What the task asks: Copy, pictures aside: the lines below from the one that holds "Click the Tremiti islands on the map" through the final line of the listing, both ends included, exactly as they are and nothing else.

——

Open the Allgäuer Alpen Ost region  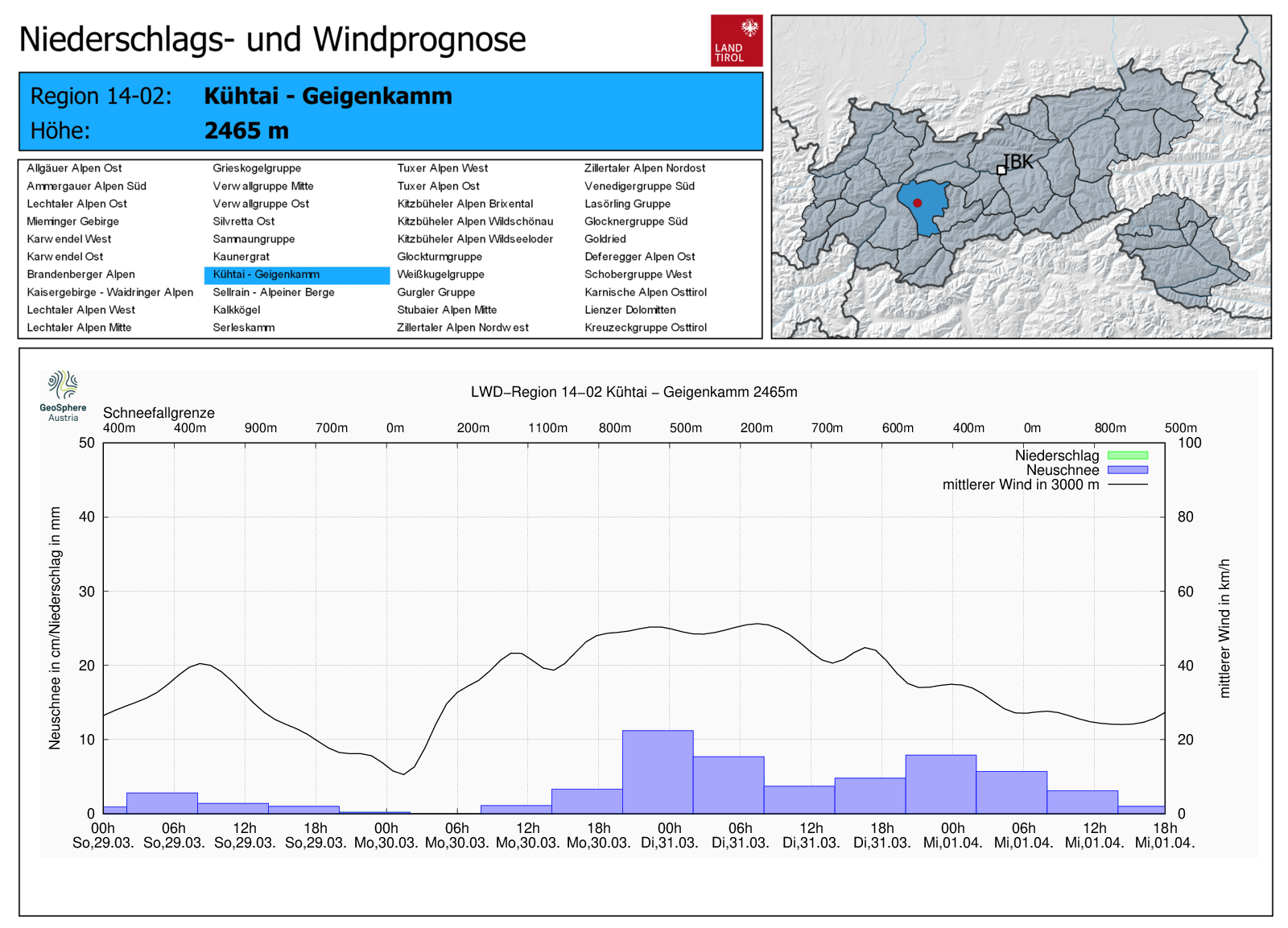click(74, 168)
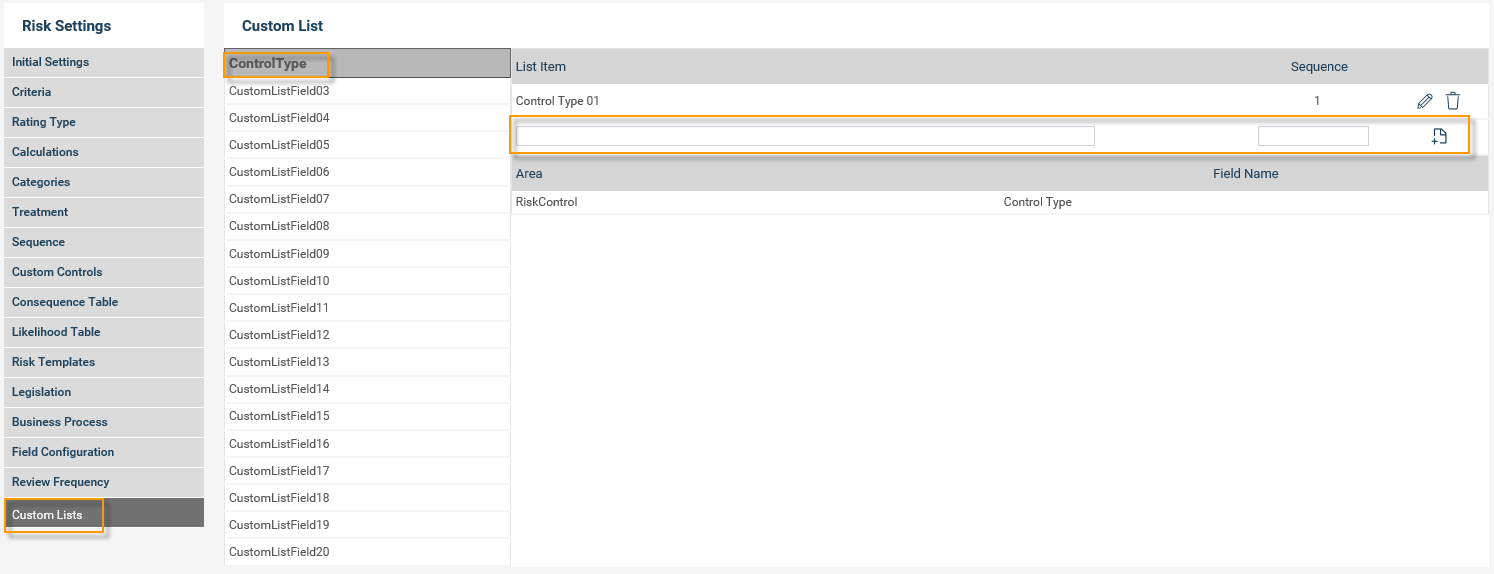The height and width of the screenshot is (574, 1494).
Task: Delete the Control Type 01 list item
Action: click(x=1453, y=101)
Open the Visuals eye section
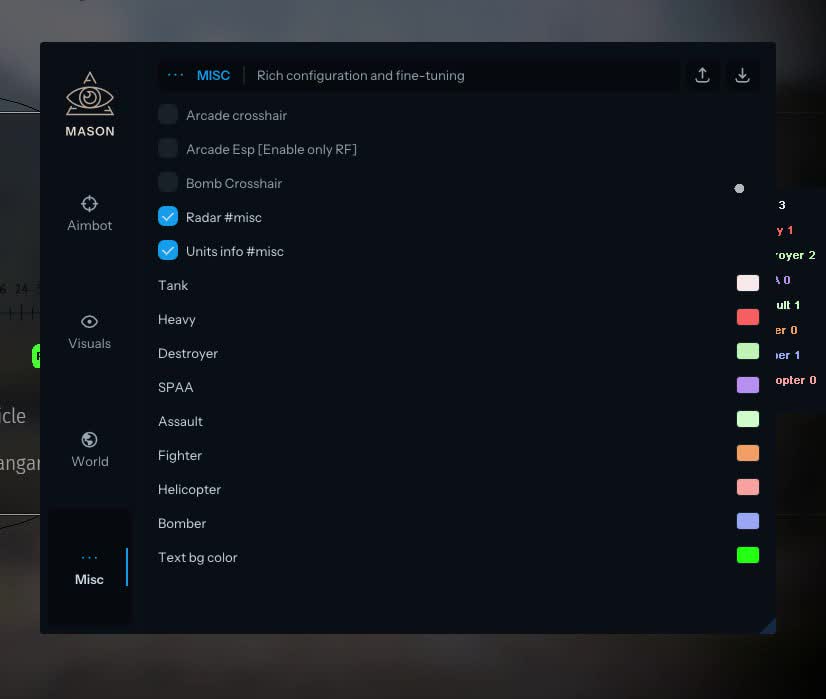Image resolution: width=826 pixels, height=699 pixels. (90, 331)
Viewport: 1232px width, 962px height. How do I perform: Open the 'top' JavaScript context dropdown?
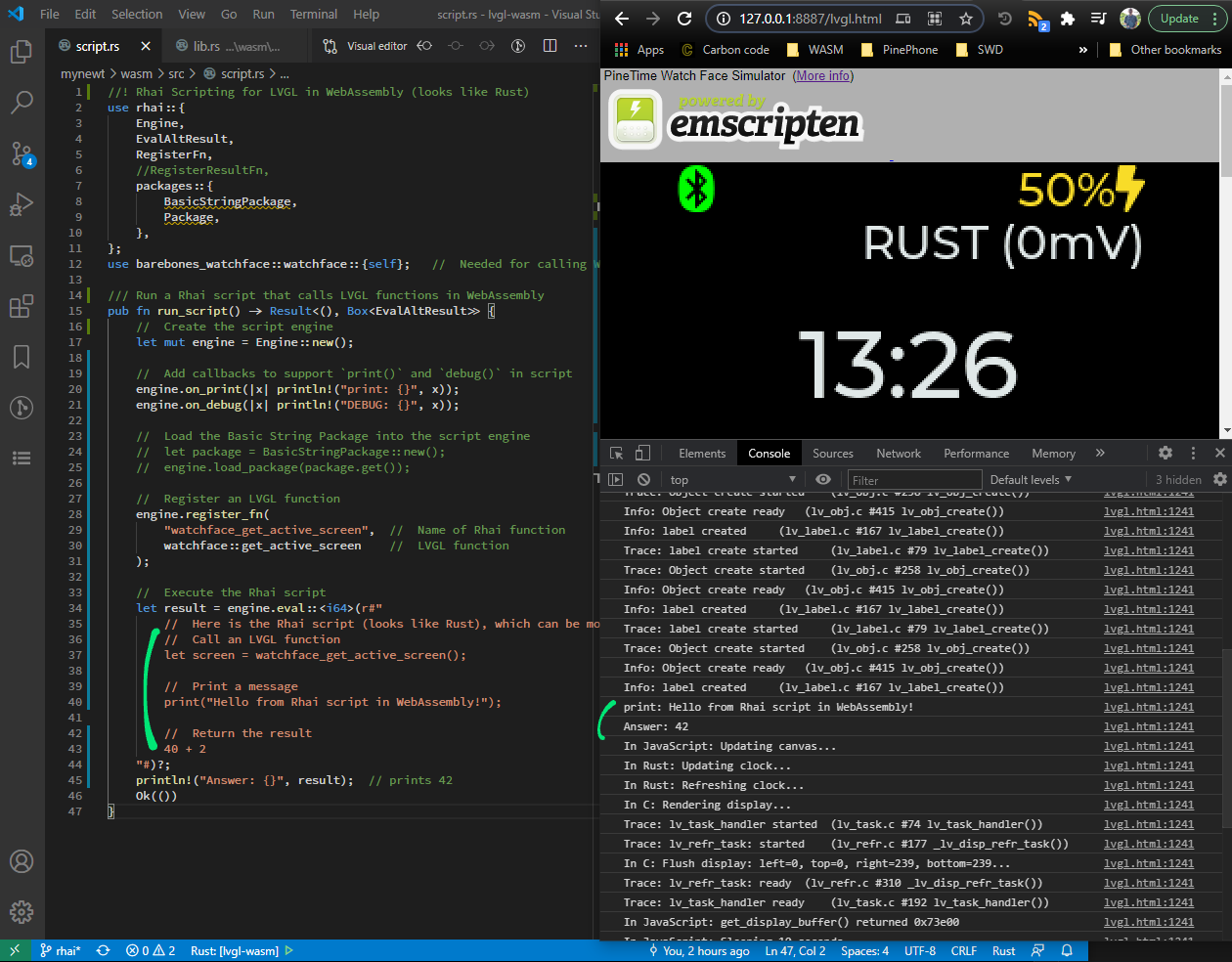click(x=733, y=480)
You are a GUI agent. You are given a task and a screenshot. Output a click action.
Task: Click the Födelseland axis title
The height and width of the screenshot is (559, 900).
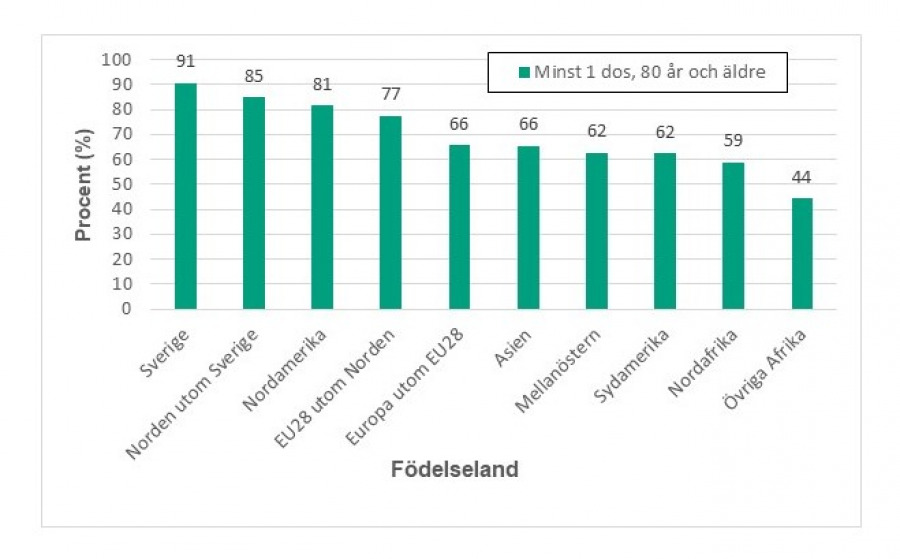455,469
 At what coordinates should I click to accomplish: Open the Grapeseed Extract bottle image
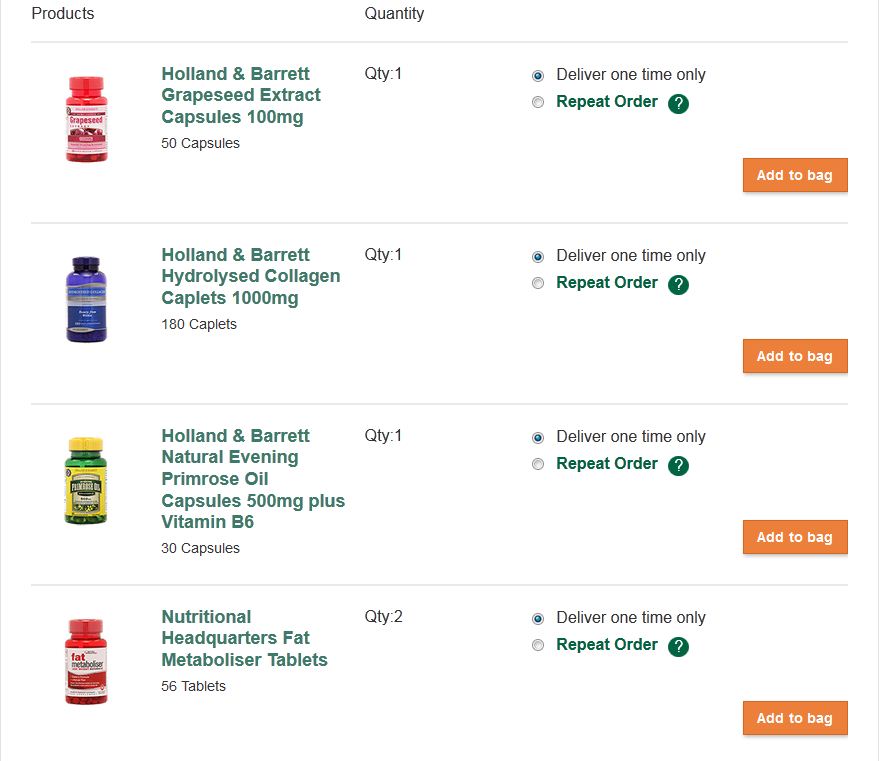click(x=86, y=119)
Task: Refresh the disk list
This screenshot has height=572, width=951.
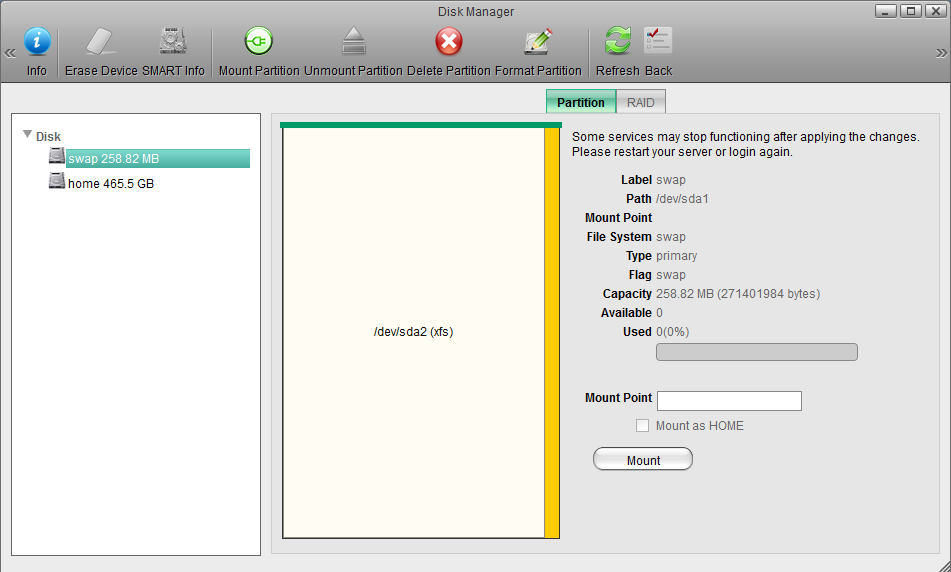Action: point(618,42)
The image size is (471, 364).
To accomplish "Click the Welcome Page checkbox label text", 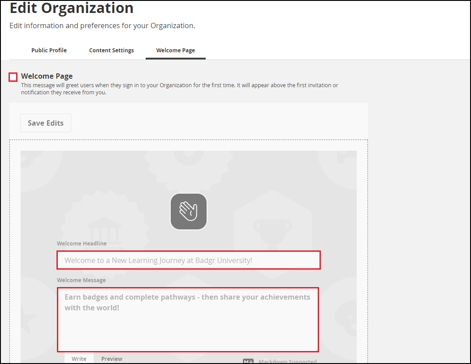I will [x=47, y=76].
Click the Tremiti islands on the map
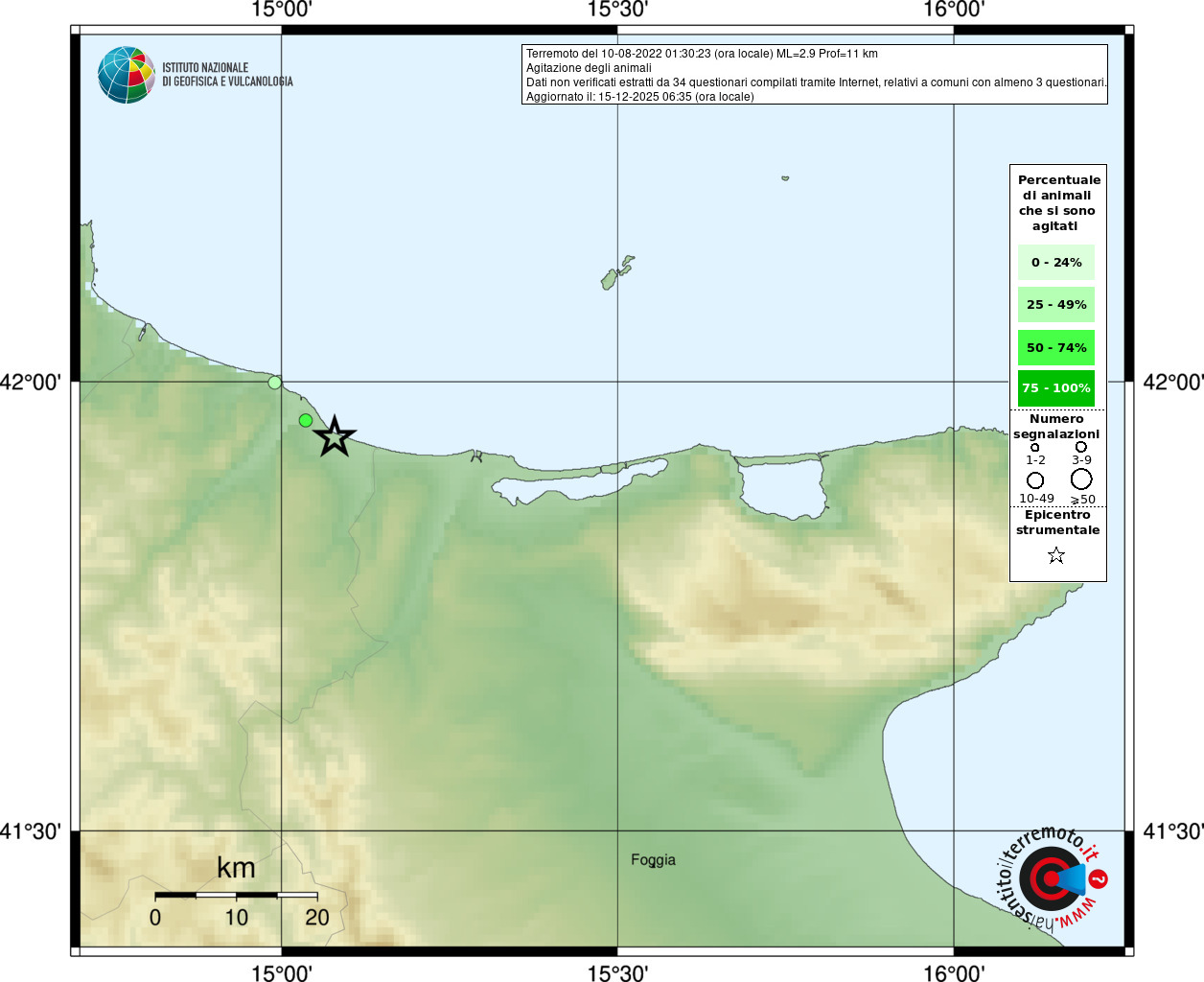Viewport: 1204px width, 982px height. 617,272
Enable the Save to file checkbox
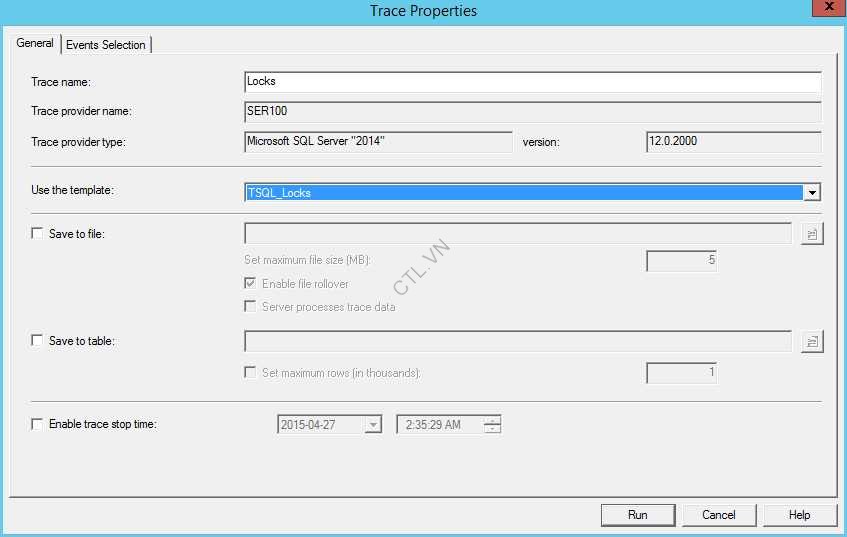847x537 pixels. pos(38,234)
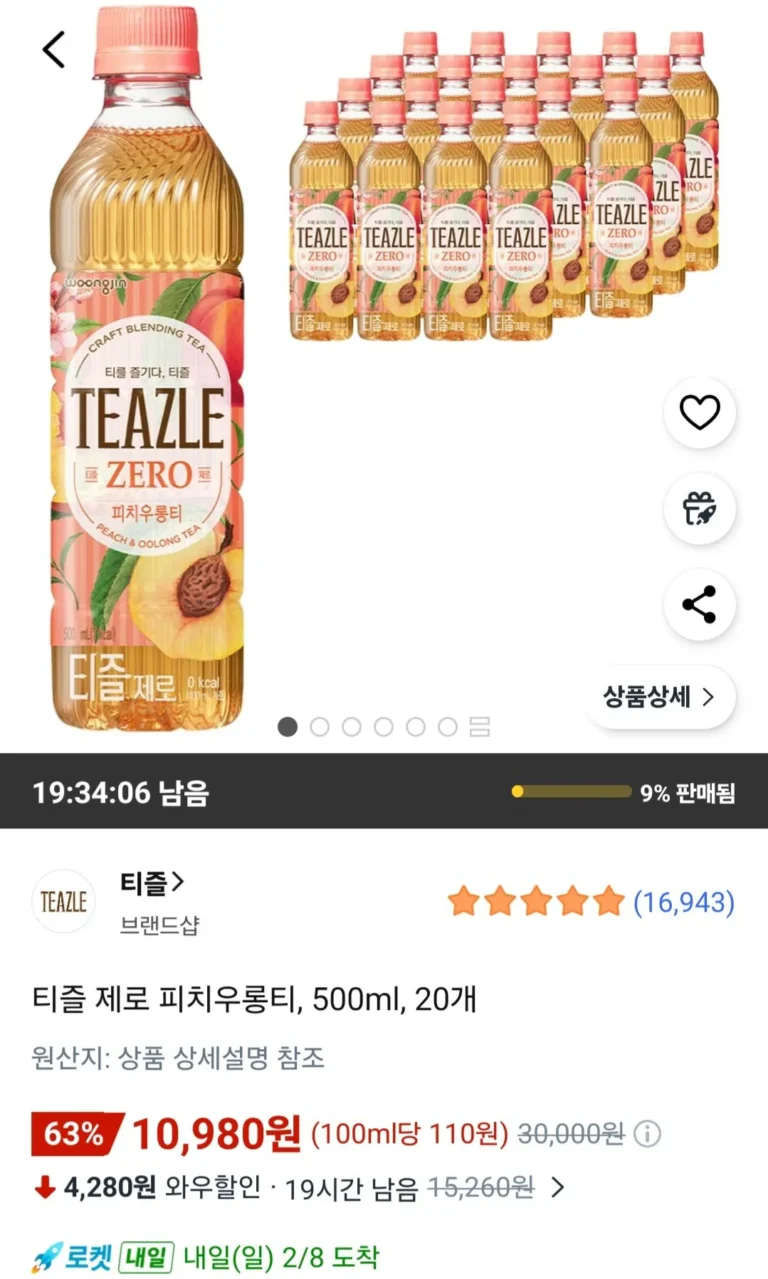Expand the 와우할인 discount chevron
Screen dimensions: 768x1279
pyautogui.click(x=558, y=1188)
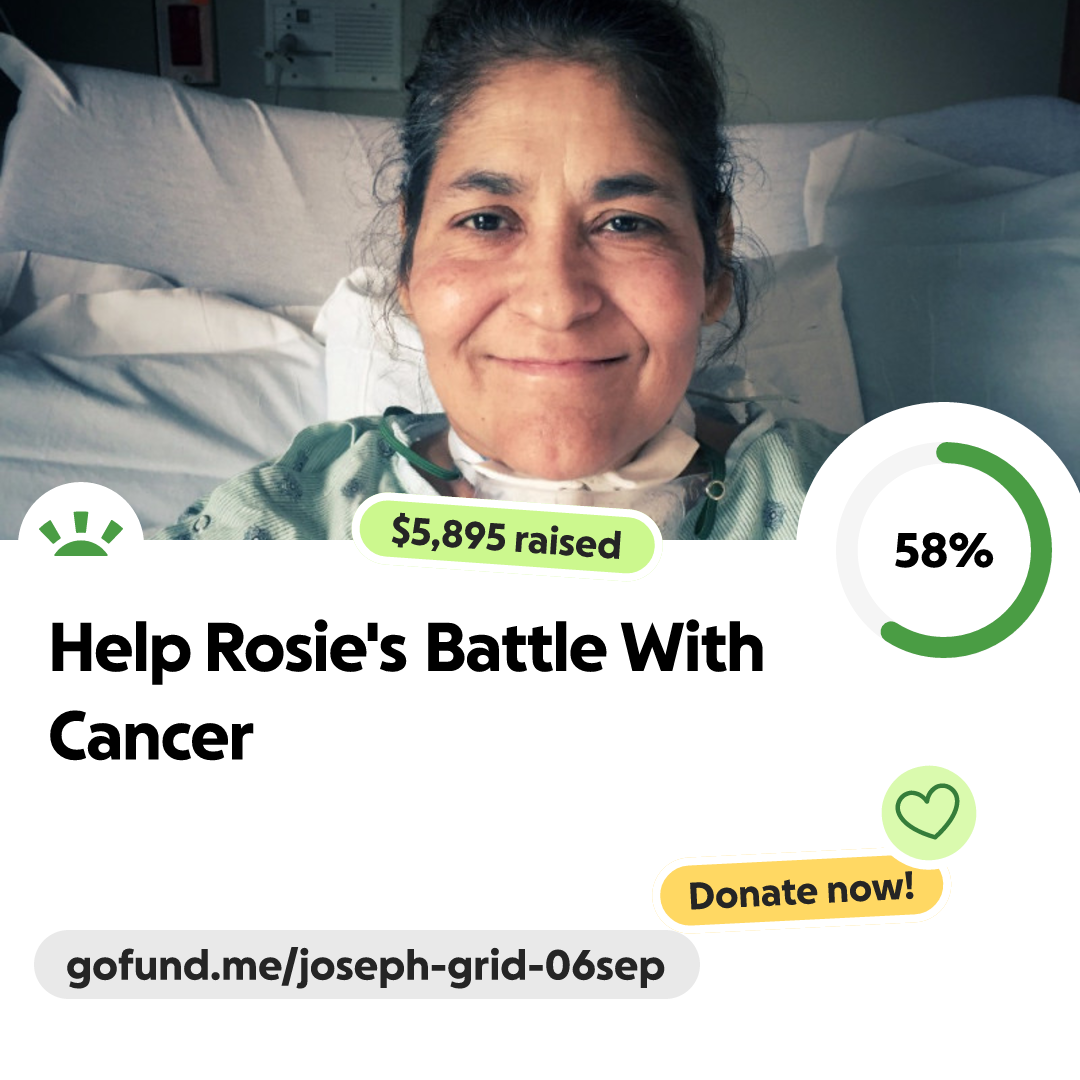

——

Exercise result:
Click the Tremiti islands on the map
Viewport: 1204px width, 982px height. 617,272
Enable the Save to file checkbox
847x537 pixels. pos(38,234)
Expand the 와우할인 discount chevron
Screen dimensions: 768x1279
pyautogui.click(x=558, y=1188)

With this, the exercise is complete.